Tornando al referendum, le stesse preferenze che vorreste introdurre e che vengono considerate da molti come un segno di democrazia alcuni anni fa venivano criticate per la possibilità di voto di scambio. Il rischio di questa pratica rimane anche oggi. Cosa è cambiato da allora? Non c’è lo stesso rischio anche oggi?

«Attenzione, dobbiamo distinguere le preferenze in un sistema proporzionale, quelle che erano conosciute quando si votava prima del ’93 e gli elettori davano i voti ai partiti esprimendo fino a quattro preferenze, dal collegio uninominale. Quest’ultima soluzione, introdurrebbe la presentazione dei candidati, ciascuno con la propria faccia, davanti l’elettore il quale sceglie il migliore colui cioè che deve vincere il seggio assegnato al suo collegio di riferimento. Basti guardare l’esperienza inglese del Regno Unito e quella tedesca (con proporzionale e collegi uninominali) e si dimostra che vi è un forte rapporto candidato-territorio e il voto di scambio è molto ridotto rispetto al proporzionale. Bisogna quindi, secondo me, tenere bene distinte queste due situazioni».

Leggevo una dichiarazione di qualche settimana fa proprio del Professor Passigli, il quale afferma che un eventuale avvallo della vostra iniziativa referendaria può essere radicalmente negativo “non risolvendo né il problema delle liste bloccate (i candidati nei collegi sono pur sempre scelti dalle segreterie di partito) né di evitare che il Collegio uninominale a turno unico della Mattarella produca gli stessi effetti del Premio di maggioranza (e cioè coalizioni troppo ampie e disomogenee incapaci di governare)”. Condivide questa analisi?

«No, penso che questa analisi sia non corretta.

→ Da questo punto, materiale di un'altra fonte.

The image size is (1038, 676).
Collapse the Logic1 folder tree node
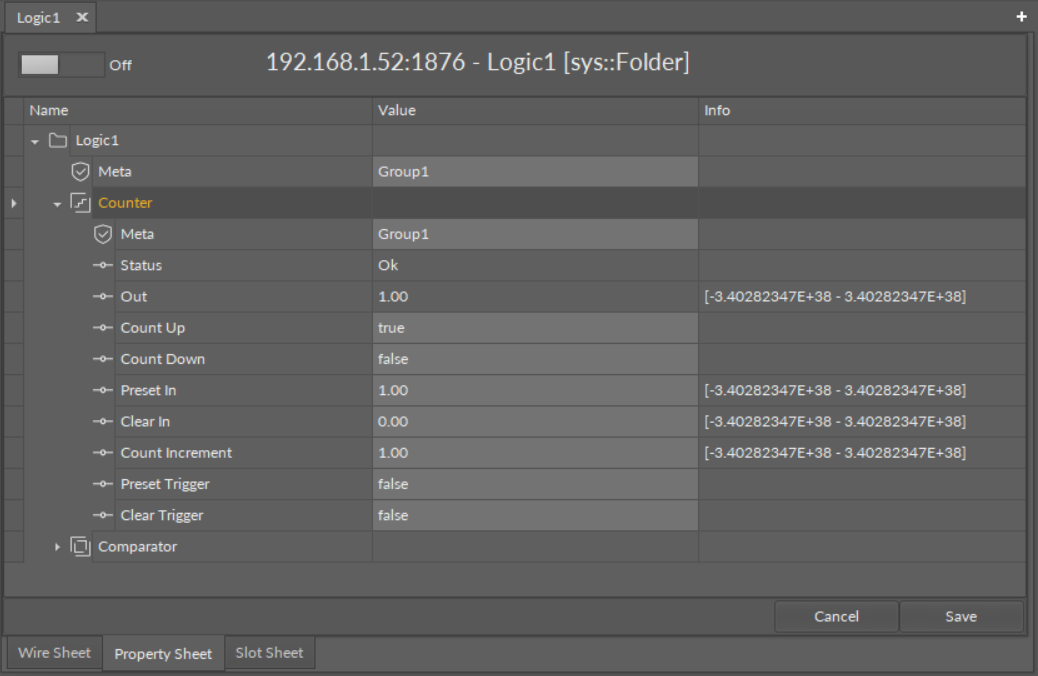(x=35, y=141)
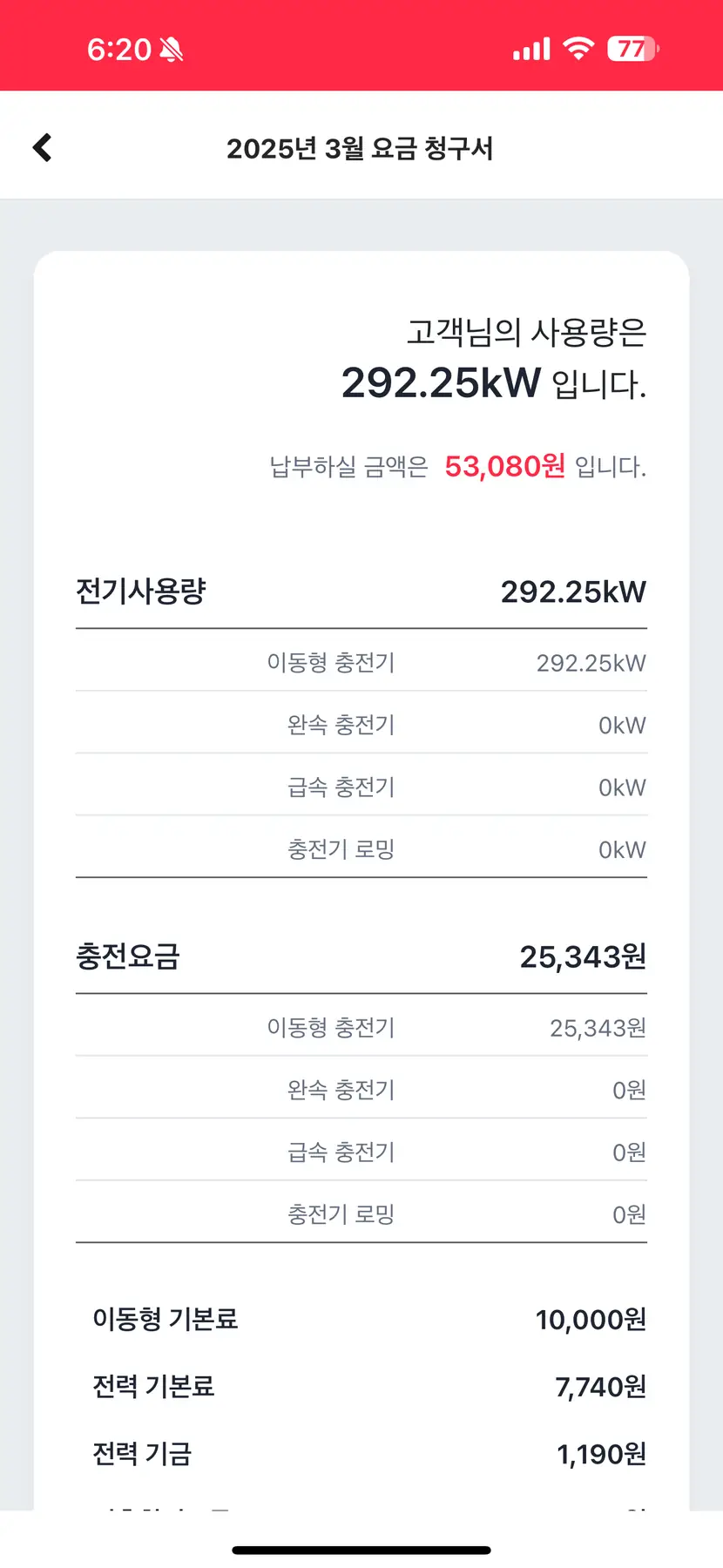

Oggi, con il Porcellum, si è costretti a stare insieme per ottenere quel voto in più che ti consente di vincere il premio di maggioranza. Noi oggi siamo quindi costretti a trovarci di fronte coalizioni coatte e quindi formate non perché condividano comuni programmi di governo ma sostanzialmente per stare insieme e vincere contro l’avversario mentre invece, basta guardare l’esperienza del ’96 e del 2001 quando si votò con la Legge Mattarella, per dimostrare come – in realtà – le coalizioni si facevano intorno a programmi di governo e ci si accordava sui contenuti anche perché non c’era un premio di maggioranza in gioco. Bisognava conquistare i collegi individuando il candidato migliore e per fare questo c’era comunque la necessità, alla base, di un programma solido. La versione quindi di Passigli non coglie nel segno. Noi cancelliamo le liste bloccate, cancelliamo il premio di maggioranza, cancelliamo cioè un sistema elettorale che impone coalizioni forzate. Ciò che noi vogliamo ottenere è totalmente l’opposto: coalizioni – per non deprimere ovviamente un sistema politico plurale qual è quello italiano – ma che siano costruite intorno a programmi politici da sottoporre in modo condiviso agli elettori».

Un appello al voto, all’adesione…

«Abbiamo ancora pochi giorni per dare agli italiani il diritto di scegliere i propri rappresentanti in parlamento. Se questo referendum non raggiungerà, il 30 settembre, le 500mila firme che sono necessarie, saremo costretti nel 2013 (se la legislatura non finirà prima) a rivotare ancora quella legge porcata e avremo ancora una volta un parlamento di nominati, un governo debole (qualunque colore politico possa avere). Un parlamento così composto, capite bene che non è un parlamento che ha solidi radici democratiche, quelle che sono necessarie per poter non solo governare l’Italia ma governare l’Europa e insieme ad i partner europei».